Victoria Labor boosts renewable energy target to 50% by 2030
The Victorian Labor government has nailed its colours to the mast on energy just two weeks out from the state election, with a promise to boost its target for renewables generation to 50 per cent by 2030 if re-elected.
The new target, announced on Thursday, builds on the Andrews government’s current legislated targets of sourcing 25 per cent of the state’s electricity generation from renewable sources by 2020, and 40 per cent by 2025.
And while it sounds impressive, it is most likely all academic now.
As you can see in the chart below, Victoria is on track to coast past 50 per cent renewables sometime in 2029 – and that is according to the business-as-usual “neutral” scenario mapped out in the Australian Energy Market Operator’s Integrated System Plan.
This chart was prepared before the Labor government’s recent announcement of a massive solar PV incentive, which will see another 2.6GW of rooftop solar installed on another 650,000 homes over the next 10 years.
Nevertheless, it remains an interesting tactic for the Labor Party so close to the election – which some media reports are putting down to efforts to reclaim Greens voters.
On the one hand, it aligns the Victorian party with its federal counterpart, which proposes a nationwide target of 50 per cent renewables by 2030, and matches the targets made by the Queensland and Northern Territory Labor governments.
On the other hand, it exposes the party to the same hysterical outcries from the opposition, which – federally, at least – has repeatedly and consistently decried 50 per cent renewables as a “wreckless” and “economy-wrecking” goal.
At a state level, Matthew Guy’s Liberal Party has promised to scrap the VRET, and has – like the Morrison government – chosen to focus instead on lower electricity prices, as part of its “Get Back In Control” campaign.

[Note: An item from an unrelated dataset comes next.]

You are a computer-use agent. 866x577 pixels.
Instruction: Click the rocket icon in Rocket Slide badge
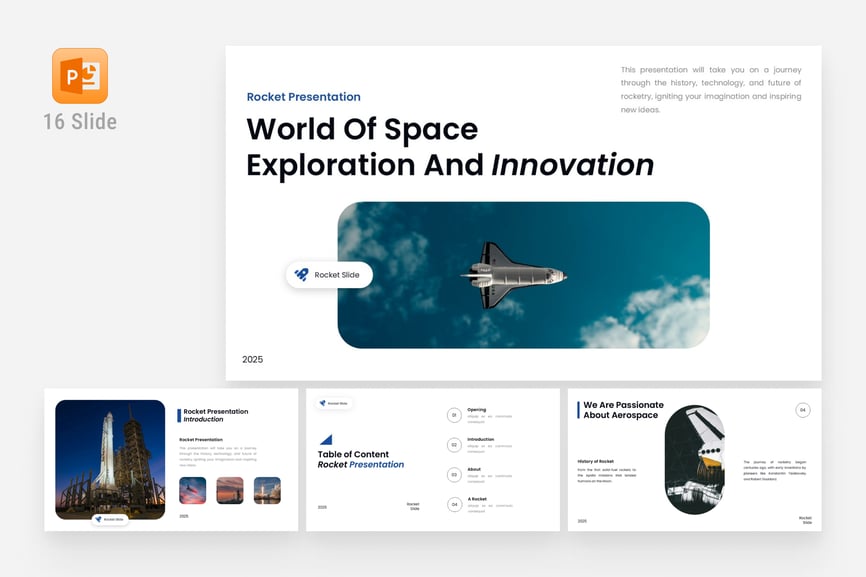pos(301,275)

The party has been broadly criticised by renewable energy advocates and the industry for failing to have any policy at all to manage the state’s low-carbon transition, aside from a promise to put solar on the roof of every state school.
Daniel Andrews’ Labor, meanwhile, has gone hard in the other direction, with a slew of policy announcements ranging from household solar and battery rebates, to support for microgrids, large-scale wind and solar farms and batteries; and – just today – a new announcement on solar for renters.
“In four short years, 732MW of new renewable energy capacity has been built, and more than 3,000MW of renewable capacity is under construction or contracted to be built,” Labor said in a statement on Thursday.
“Victoria’s first renewable energy auction is delivering 928MW of renewable energy, with the six projects across the state producing enough electricity to power 646,273 households – the equivalent of powering the towns of Ballarat, Bendigo, and Geelong combined.
“The power produced by these projects is also expected to drive a 16 per cent reduction in Victoria’s electricity sector greenhouse gas emissions by 2034/35.
“Boosting the VRET builds on the government’s work to cut power bills for Victorians, from the $50 Power Saving Bonus, to subsidising solar panels and installing batteries or hot water systems on 720,000 houses across the state through the Solar Homes program – driving down energy prices and greenhouse gas emissions,” it said.
Whatever voters might think of it, industry has welcomed the news of the VRET extension, which – while it is, technically, already in the bag – offers much needed certainty to investors that is missing at the federal level, post 2020.
“The industry is not calling for new subsidy, but we do need investment certainty,” said Clean Energy Council chief Kane Thornton in a statement on Thursday.
“Federal energy policy remains in chaos following the demise of the National Energy Guarantee, and the renewable energy industry is now looking for leadership at the state level beyond the end of this decade.
“Building new low-cost clean energy such as solar and wind before our ageing coal-fired plants retire is the most effective way to drive down power prices for Victorian energy customers.”